* [Exercise instructions]: Look below for the line that has "At what coordinates should I click to accomplish: Click the X". Set down the lines from there through the line that has "Task: Open a new tab with plus button", exactly as written.

* [Supplied records]:
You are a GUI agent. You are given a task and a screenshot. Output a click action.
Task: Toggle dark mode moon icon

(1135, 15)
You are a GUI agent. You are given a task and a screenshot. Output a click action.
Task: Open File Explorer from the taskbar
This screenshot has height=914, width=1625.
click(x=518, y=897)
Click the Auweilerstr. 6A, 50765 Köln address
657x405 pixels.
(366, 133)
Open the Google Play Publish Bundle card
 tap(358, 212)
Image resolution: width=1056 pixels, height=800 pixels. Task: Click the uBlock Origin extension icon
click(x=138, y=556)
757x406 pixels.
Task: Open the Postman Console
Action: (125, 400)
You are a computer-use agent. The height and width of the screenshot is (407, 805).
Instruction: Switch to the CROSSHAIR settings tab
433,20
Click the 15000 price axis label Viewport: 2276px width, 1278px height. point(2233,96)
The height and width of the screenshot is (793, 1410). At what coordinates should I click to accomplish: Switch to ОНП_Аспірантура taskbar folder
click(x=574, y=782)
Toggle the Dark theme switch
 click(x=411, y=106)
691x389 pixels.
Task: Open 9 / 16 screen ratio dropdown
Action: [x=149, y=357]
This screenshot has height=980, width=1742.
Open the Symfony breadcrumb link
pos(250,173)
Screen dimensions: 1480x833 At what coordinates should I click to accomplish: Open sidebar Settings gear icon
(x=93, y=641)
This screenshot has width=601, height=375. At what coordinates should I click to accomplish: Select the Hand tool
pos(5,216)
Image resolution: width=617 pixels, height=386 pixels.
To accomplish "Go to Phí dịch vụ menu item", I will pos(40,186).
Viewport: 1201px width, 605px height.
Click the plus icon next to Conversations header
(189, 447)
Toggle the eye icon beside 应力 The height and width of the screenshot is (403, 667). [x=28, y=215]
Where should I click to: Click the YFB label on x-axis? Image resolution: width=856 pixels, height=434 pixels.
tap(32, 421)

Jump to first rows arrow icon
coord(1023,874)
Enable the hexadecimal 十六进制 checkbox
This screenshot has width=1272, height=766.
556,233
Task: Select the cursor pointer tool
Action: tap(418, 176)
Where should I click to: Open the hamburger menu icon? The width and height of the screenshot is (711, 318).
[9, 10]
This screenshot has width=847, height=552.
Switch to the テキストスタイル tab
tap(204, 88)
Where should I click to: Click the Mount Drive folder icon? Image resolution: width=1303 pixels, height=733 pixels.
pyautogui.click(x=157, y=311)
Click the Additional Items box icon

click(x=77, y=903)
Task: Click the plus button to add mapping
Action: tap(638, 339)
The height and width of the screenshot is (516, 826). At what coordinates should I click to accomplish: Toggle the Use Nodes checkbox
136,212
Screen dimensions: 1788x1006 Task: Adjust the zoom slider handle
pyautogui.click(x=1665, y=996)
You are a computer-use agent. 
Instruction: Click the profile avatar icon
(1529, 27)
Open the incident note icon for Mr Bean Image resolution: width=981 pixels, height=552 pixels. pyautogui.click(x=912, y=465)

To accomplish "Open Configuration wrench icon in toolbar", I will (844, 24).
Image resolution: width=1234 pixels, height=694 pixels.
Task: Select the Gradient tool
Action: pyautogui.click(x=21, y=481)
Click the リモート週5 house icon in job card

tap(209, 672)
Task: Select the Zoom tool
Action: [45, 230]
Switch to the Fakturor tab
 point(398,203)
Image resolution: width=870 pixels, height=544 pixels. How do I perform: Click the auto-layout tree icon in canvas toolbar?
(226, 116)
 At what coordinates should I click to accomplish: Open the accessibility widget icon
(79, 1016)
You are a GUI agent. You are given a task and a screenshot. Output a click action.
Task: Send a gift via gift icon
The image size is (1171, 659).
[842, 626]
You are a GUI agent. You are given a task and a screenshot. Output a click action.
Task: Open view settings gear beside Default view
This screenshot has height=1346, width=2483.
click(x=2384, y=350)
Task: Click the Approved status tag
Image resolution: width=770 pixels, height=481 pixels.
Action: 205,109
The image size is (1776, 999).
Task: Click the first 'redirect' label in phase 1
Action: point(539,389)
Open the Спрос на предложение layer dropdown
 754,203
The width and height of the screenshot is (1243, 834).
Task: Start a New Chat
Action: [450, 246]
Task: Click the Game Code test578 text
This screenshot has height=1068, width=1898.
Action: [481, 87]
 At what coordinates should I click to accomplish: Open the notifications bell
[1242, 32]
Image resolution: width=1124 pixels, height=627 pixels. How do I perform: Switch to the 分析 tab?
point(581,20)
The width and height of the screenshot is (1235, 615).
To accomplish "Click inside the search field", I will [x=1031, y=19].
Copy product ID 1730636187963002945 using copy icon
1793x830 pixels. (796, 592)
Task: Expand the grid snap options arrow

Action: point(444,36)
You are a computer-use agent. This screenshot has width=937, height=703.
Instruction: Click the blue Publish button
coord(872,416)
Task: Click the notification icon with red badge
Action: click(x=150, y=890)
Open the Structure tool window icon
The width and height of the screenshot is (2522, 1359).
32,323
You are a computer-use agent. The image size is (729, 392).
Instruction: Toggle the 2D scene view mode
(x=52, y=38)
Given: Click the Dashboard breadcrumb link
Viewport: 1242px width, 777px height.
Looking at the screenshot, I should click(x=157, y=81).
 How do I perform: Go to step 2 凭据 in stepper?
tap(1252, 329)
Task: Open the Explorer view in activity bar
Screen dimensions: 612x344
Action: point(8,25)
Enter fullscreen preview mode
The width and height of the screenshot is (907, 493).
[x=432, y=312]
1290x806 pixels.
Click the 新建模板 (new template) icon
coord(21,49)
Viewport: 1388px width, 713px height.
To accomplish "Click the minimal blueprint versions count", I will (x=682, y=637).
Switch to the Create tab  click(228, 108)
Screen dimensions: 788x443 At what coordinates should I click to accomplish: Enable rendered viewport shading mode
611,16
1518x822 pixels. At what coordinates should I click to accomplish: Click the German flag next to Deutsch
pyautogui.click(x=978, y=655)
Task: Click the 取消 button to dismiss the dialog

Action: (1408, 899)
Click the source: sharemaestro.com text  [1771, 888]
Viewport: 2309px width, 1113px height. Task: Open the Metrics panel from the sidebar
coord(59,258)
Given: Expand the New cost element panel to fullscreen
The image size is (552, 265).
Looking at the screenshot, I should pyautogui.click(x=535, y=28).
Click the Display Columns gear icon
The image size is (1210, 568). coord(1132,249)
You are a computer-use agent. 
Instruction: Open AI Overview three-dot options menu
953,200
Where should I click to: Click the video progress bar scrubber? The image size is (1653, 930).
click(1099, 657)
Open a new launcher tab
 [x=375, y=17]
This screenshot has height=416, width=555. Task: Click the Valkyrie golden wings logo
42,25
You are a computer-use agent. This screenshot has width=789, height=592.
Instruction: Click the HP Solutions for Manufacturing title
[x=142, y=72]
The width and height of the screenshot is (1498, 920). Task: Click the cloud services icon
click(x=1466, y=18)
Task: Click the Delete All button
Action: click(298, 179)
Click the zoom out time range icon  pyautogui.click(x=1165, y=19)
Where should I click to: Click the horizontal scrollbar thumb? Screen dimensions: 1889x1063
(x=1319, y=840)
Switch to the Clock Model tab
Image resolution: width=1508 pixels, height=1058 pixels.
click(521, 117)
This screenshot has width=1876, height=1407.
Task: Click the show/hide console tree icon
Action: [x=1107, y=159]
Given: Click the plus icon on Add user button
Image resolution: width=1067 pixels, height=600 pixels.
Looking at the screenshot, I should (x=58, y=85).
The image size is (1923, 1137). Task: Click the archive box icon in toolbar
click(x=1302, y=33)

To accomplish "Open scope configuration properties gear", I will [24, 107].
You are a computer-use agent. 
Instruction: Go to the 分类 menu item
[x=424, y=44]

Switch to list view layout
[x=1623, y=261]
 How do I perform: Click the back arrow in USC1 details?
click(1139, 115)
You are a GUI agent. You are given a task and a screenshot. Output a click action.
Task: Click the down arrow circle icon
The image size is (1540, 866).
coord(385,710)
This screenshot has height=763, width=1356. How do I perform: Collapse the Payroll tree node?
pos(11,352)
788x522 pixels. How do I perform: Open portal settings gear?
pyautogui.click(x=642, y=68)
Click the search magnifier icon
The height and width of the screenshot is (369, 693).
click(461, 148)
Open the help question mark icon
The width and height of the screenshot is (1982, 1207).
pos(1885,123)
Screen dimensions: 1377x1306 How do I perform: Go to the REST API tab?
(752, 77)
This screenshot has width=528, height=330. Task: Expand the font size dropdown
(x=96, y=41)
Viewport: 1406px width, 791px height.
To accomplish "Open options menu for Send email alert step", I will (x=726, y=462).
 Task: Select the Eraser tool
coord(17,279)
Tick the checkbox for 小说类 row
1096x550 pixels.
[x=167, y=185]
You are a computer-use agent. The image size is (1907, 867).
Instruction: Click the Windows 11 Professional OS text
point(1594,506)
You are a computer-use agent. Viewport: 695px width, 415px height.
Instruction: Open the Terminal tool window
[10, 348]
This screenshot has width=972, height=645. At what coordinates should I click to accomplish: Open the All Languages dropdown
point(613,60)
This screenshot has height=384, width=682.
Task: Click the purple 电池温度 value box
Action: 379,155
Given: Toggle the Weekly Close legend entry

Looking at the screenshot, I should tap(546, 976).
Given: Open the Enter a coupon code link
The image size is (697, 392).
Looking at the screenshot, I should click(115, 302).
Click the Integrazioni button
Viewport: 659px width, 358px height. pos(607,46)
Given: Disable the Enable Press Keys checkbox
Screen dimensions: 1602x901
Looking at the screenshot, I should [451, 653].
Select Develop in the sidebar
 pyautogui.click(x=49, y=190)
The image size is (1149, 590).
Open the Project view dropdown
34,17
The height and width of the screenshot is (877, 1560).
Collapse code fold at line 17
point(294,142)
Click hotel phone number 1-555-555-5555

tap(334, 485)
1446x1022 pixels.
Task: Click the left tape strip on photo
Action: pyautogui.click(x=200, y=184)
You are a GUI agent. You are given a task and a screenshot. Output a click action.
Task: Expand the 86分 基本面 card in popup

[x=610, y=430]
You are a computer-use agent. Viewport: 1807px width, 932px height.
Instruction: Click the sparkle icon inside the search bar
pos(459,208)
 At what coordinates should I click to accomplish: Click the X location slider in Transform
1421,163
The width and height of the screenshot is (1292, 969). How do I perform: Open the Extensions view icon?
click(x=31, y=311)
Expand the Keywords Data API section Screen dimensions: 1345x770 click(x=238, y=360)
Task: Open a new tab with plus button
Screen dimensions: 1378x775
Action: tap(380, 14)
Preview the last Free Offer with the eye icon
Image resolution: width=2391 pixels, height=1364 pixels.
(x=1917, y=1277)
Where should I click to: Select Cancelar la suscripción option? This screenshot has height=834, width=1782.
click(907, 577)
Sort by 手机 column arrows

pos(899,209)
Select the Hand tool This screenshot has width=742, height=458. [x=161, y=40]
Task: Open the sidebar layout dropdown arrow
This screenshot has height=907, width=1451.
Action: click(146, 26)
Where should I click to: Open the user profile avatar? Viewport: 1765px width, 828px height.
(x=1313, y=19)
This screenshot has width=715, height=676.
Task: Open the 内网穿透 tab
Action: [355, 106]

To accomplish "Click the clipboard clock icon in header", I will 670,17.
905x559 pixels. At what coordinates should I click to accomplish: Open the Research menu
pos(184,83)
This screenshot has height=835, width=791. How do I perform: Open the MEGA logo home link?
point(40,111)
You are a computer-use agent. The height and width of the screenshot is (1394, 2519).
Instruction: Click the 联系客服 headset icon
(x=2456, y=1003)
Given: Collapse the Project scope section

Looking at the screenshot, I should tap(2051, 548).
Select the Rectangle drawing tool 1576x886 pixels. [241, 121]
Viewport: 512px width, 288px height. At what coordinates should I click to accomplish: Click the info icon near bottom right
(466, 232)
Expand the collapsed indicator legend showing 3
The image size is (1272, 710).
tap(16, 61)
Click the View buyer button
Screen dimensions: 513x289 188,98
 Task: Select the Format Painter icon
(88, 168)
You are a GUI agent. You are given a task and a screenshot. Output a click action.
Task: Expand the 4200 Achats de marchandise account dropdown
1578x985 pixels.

* [Written solution]:
 At what coordinates should I click to accomplish: Click the X location slider in Transform
1421,163
The width and height of the screenshot is (1292, 969). How do I perform: Open the Extensions view icon?
click(x=31, y=311)
Expand the Keywords Data API section Screen dimensions: 1345x770 click(x=238, y=360)
Task: Open a new tab with plus button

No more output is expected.